His first major success was the Viola Concerto (1929) with Hindemith as soloist, which made him really well-known. This was followed by the First Symphony (1934), to which he added the finale in 1935. Shortly after this he wrote the march Crown Imperial for the Coronation in 1937.

Later Adult Life
During World War II, after the Violin Concerto (1939), he wrote mainly film music for the Ministry of Information. Firstly The Foreman Went to France (1940) was followed by The First of the Few (1942).

Then came incidental music for Shakespeare plays, notably Henry V with Lawrence Olivier, Hamlet and Richard III. Then his first venture into opera Troilus and Cressida (1954), his Cello Concerto (1956) and Second
Symphony (1960).

In the meantime for the Coronation of the Queen in 1953 he wrote another march, Orb and Sceptre. In 1951 he was knighted.

On a visit to a conference in Buenos Airies he met and later married his Argentinian wife Susana Gil in 1948, settling in the Mediterranean island of Ischia. She was 20 years younger than he was and was sometimes taken for his daughter. At his insistence they had no children.

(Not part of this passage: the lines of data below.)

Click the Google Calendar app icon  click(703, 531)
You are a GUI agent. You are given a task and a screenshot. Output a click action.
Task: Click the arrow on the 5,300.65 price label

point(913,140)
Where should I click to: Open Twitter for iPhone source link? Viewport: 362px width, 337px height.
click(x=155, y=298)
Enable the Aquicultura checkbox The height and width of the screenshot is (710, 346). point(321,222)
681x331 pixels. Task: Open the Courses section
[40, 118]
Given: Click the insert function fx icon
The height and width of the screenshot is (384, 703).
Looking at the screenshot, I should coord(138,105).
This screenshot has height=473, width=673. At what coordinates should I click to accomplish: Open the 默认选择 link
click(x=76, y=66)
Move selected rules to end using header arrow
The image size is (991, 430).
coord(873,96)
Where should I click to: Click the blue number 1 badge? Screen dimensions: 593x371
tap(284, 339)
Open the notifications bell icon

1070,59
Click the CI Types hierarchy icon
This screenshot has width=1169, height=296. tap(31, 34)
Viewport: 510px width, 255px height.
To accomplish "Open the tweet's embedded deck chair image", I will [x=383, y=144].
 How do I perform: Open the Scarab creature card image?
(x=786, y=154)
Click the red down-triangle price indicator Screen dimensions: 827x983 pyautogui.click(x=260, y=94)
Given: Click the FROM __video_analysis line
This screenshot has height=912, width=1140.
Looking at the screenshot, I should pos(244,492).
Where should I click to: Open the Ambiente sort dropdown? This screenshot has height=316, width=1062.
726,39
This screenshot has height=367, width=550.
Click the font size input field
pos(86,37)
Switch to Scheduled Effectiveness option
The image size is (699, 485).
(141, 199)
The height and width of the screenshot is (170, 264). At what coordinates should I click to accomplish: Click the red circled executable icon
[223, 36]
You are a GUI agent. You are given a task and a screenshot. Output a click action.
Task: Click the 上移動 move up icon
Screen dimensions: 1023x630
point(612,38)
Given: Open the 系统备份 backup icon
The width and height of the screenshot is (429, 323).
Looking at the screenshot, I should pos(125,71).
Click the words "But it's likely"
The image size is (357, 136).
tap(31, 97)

Walton was a slow composer; it was the only way for him to get it right. He was shy and retiring by nature; he liked his friends but hated crowds. He was chary of accepting honours, but did have several honorary degrees, was knighted in 1951 and received the O.M. in 1967.

In 1961 he received the freedom of the City of Oldham, when he wrote a Gloria, sung initially by Huddersfield Choral Society. In 1963 he wrote his Variations on a Theme of Hindemith.

His health on the whole was good, but he went through a bad patch in 1965, when he had a resection of lung for cancer, followed by DXR therapy.

His second opera, The Bear (1967) was based on a Checkhov play.

Musically he was really two people in one, a traditional Englishman in the Elgar style, and a modern jazzy Stravinsky-like type. In his best works, such as the 1st symphony and the
concertos, these two were well reconciled.

As he got older his output declined, especially of major works. For Chichester's 7OOth anniversary he wrote a Magnificat and Nunc Dimittis.

On his 70th birthday, the Prime Minister, Edward Heath, conducted a concert in his honour at 10 Downing Street.

He survived a stroke, but was never the same again, wheelchair bound. He visited Gracie Fields at Capri. He died quietly at his home on Ischia on 8th March, 1983, of lung haemorrhage aged 81.